Based on the early success of the Kinyarwanda project, Mozilla is expanding the project to Kiswahili made possible by a $3.4 million investment from groups including the Bill & Melinda Gates Foundation, the Deutsche Gesellschaft für Internationale Zusammenarbeit (GIZ) GmbH (German Development Cooperation), and the UK’s Foreign Commonwealth & Development Office (FCDO).
Today we are very pleased to announce that Britone Mwasaru, Kathleen Siminyu and Rebecca Ryakitimbo Mwimbi have joined as three new Mozilla Common Voice Fellows dedicated to this project.
Britone Mwasaru will be working on voice technology with a focus on the Kiswahili language in order to address the exclusion of those whose first or preferred language is Kiswahili. Before joining Mozilla, Britone was Director of Technology at Swahilipot Hub where he led use and adoption of technology in the technology and arts community in Mombasa and Coast region of Kenya.
Kathleen Siminyu is an AI Researcher who has focused on Natural Language Processing for African Languages. She will be joining Mozilla Foundation as a Machine Learning Fellow to support the development of a Kiswahili Common Voice dataset and to build speech transcription models for end use cases in the agricultural and financial domains. In her NLP research, Kathleen has previously worked on speech transcription for Luhya languages and contributed to machine translation for Kenyan languages as part of Masakhane. Before joining Mozilla, Kathleen was Regional Coordinator of AI4D Africa, where she worked with ML and AI communities in Africa to run various programs.
Rebecca will be working on establishing and supporting diverse Kiswahili language and tech communities along axes of gender, age, regional origin, accent and vernacular usage towards building an open voice dataset in Kiswahili. She will work to ensure that the dataset accurately represents the Kiswahili population with the goal of encouraging adoption and implementation of voice technology. Before joining Mozilla, Rebecca has been an Internet Society fellow, an Afrisig fellow, a Google Policy fellow, a national geographic explorer and a digital rights program officer at Paradigm Initiative.

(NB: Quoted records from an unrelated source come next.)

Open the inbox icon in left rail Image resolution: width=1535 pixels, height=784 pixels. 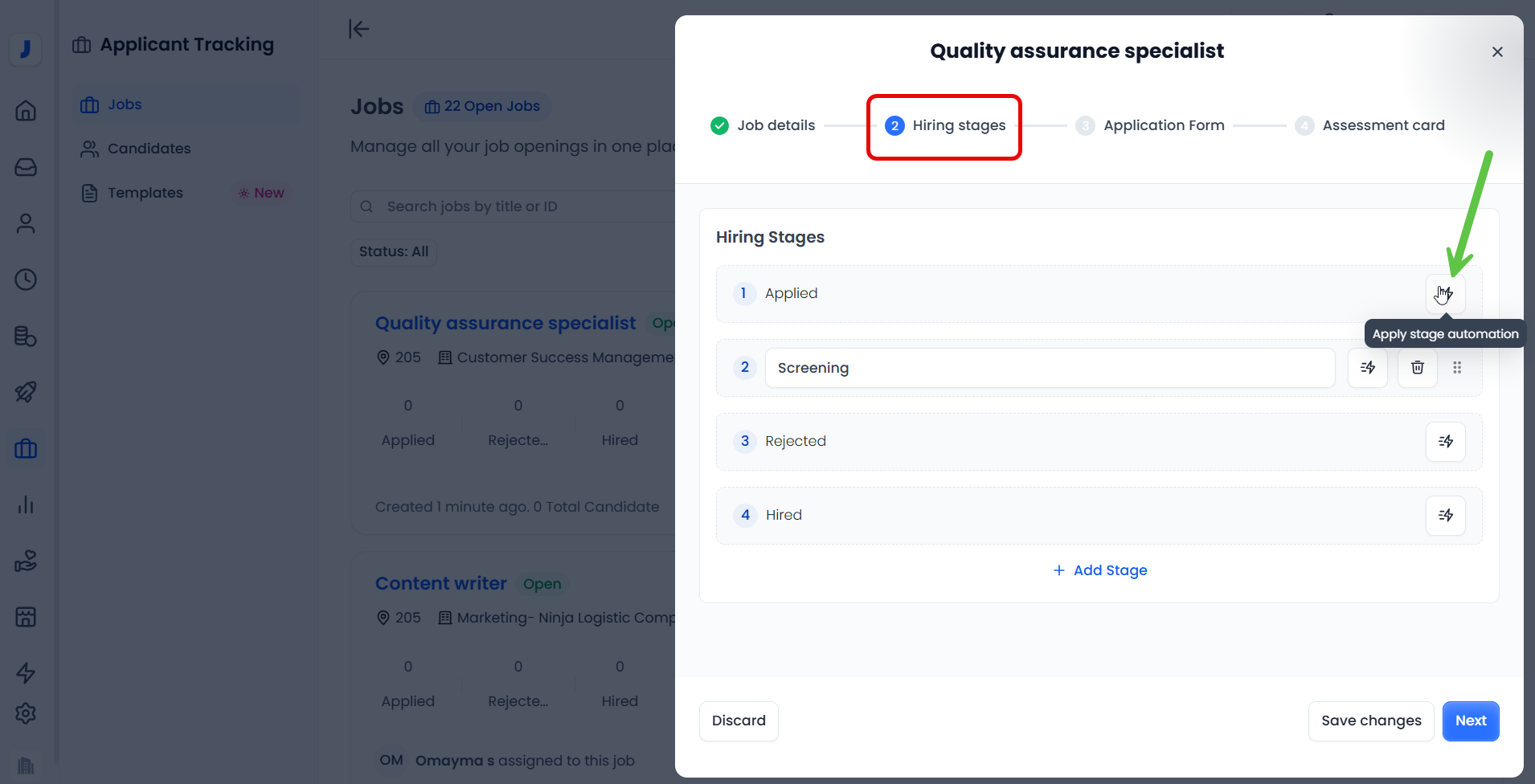click(26, 167)
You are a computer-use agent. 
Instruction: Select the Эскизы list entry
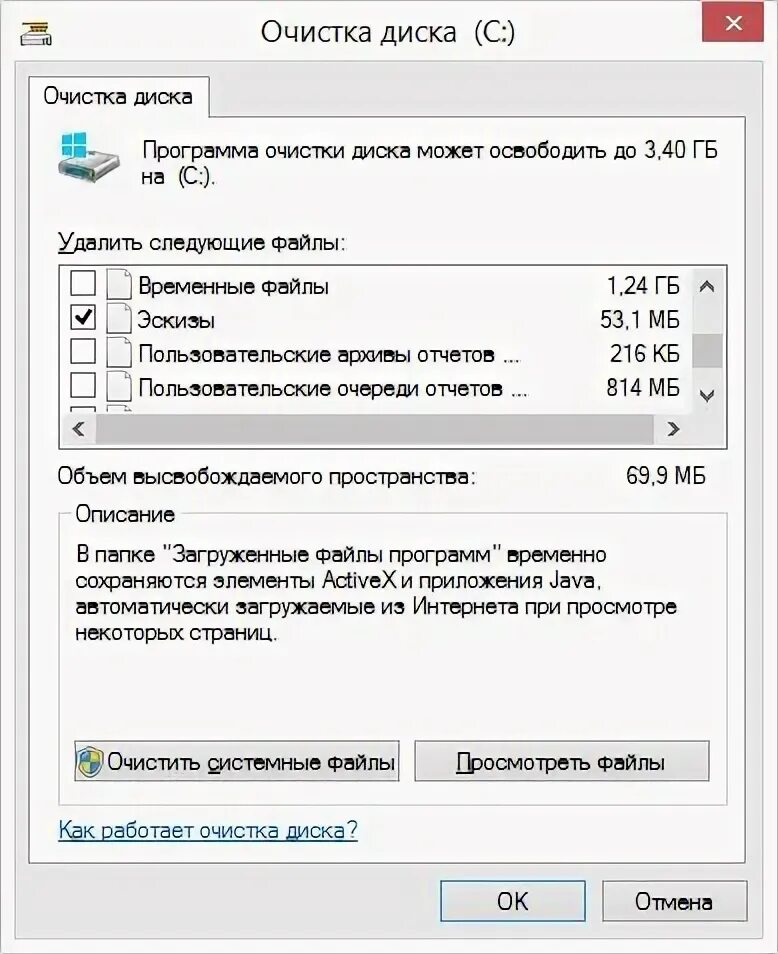pyautogui.click(x=376, y=319)
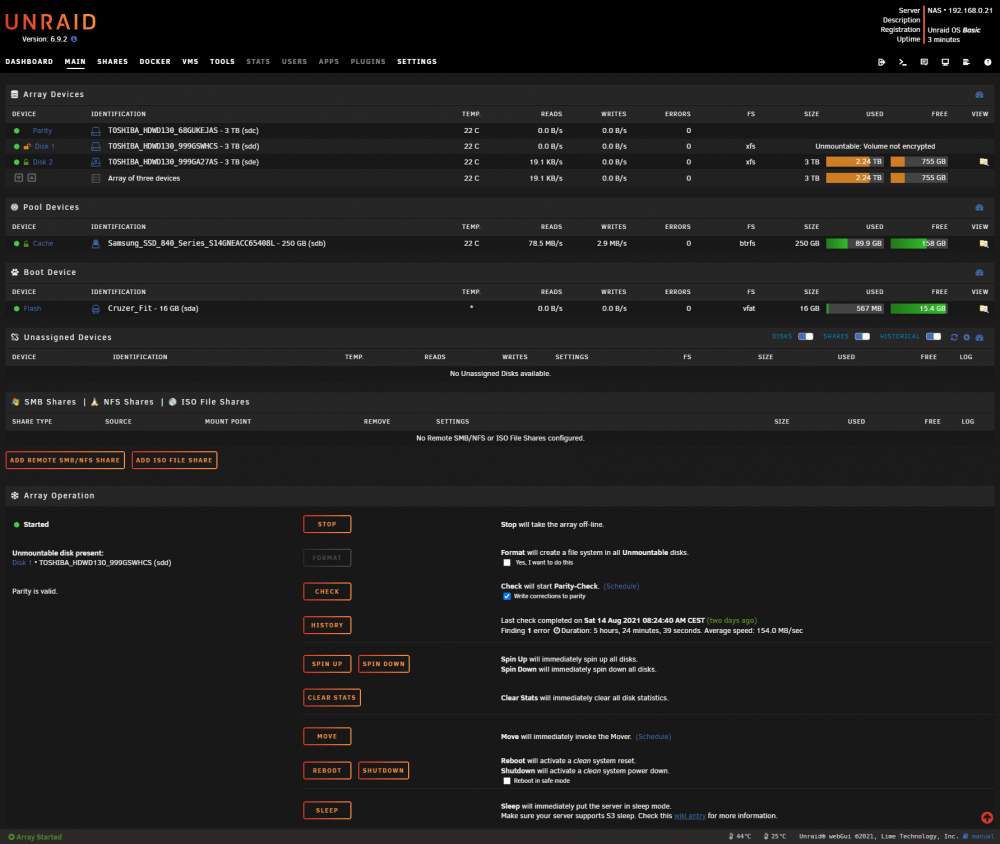Click the up-arrow toggle in the array totals row
Image resolution: width=1000 pixels, height=844 pixels.
point(32,178)

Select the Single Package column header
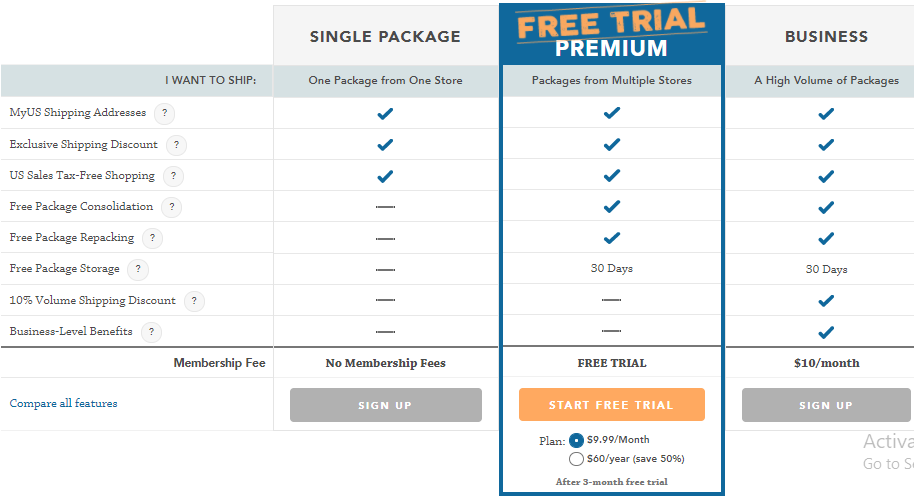[385, 37]
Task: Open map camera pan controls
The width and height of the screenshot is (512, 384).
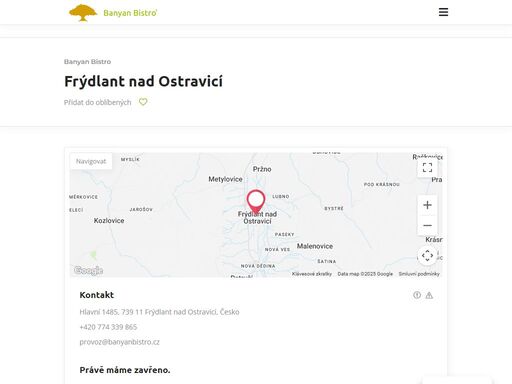Action: (x=427, y=256)
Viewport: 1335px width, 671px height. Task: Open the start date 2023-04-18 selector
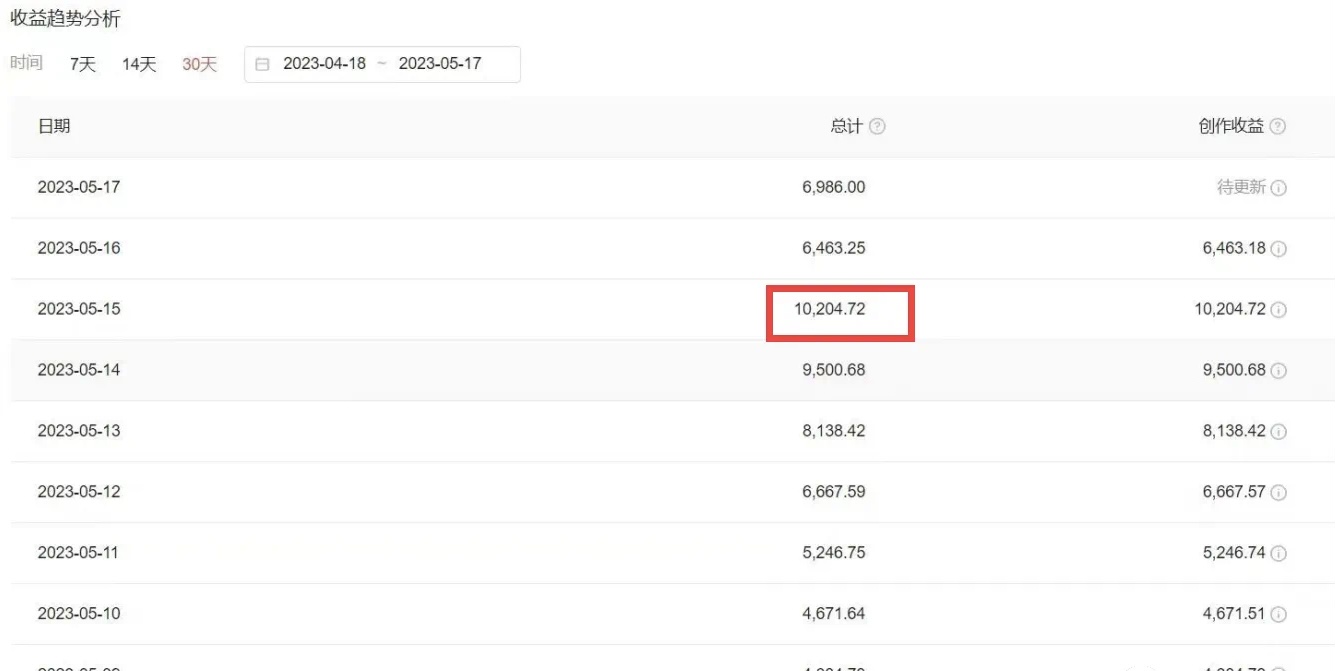click(x=325, y=63)
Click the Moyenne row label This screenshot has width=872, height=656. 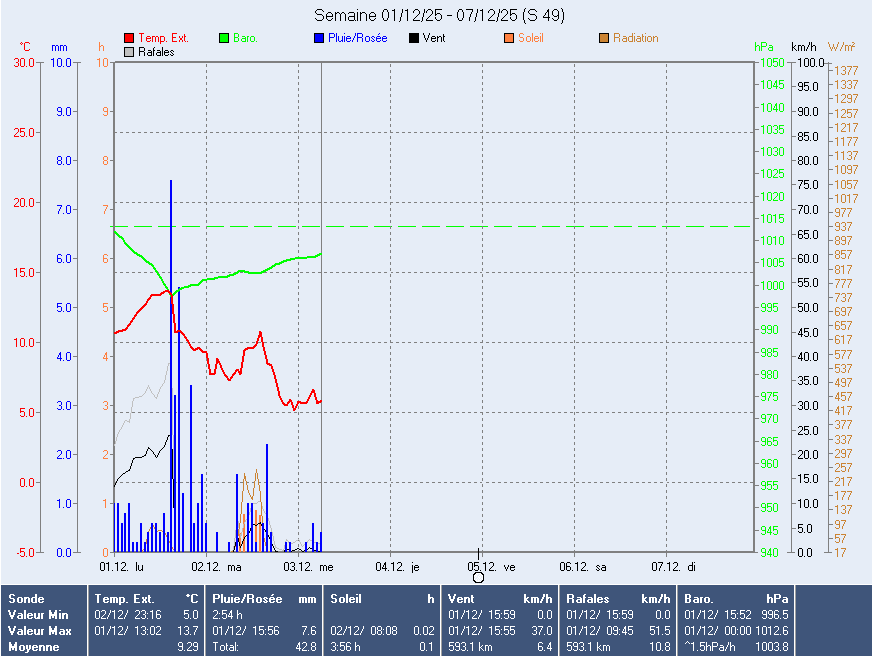(x=31, y=647)
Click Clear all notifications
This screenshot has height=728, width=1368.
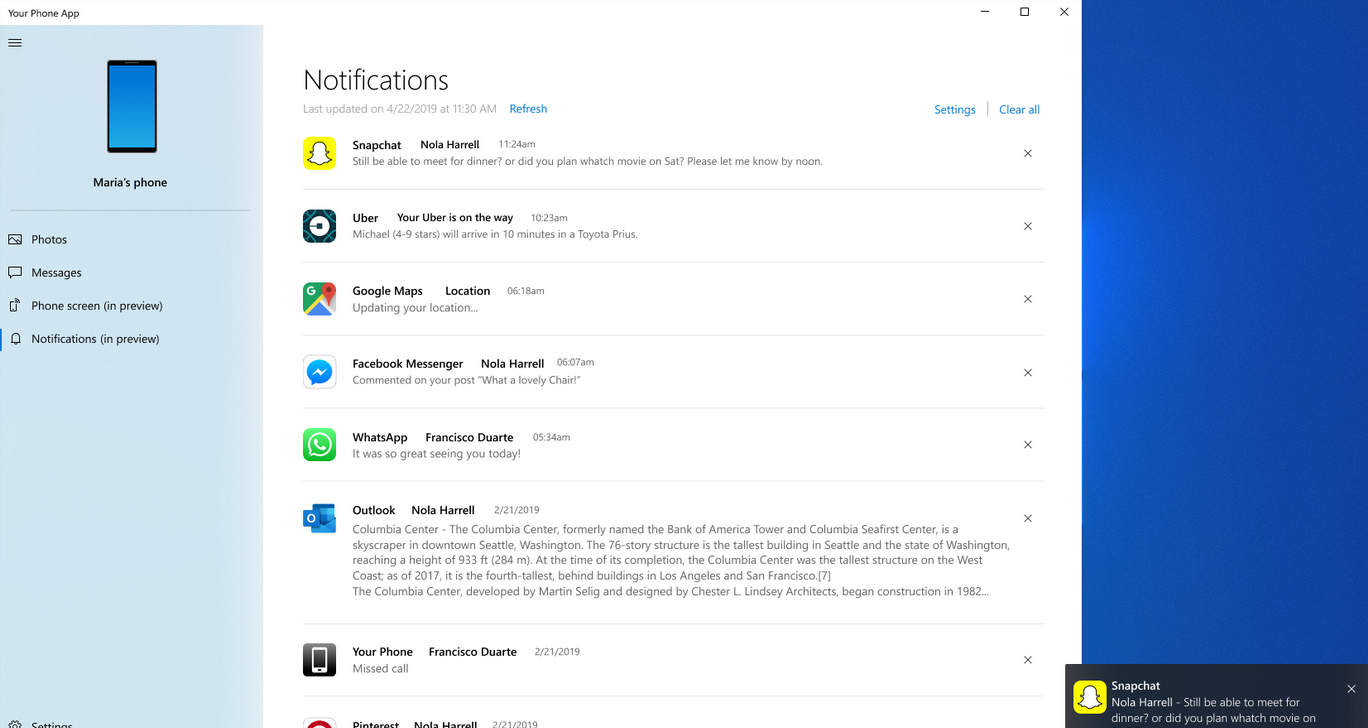click(x=1019, y=110)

A key goal of the project is to explore whether it is possible to develop voice recognition for the languages of underserved communities as a platform. With this data available as a digital public good in the open source domain, it could allow local innovation in emerging markets to develop products and services serving marginalized communities. Common Voice will be collaborating with African companies, start-ups and universities to develop locally suitable, voice-enabled technology solutions that are relevant to the Sustainable Development Goals (SDGs).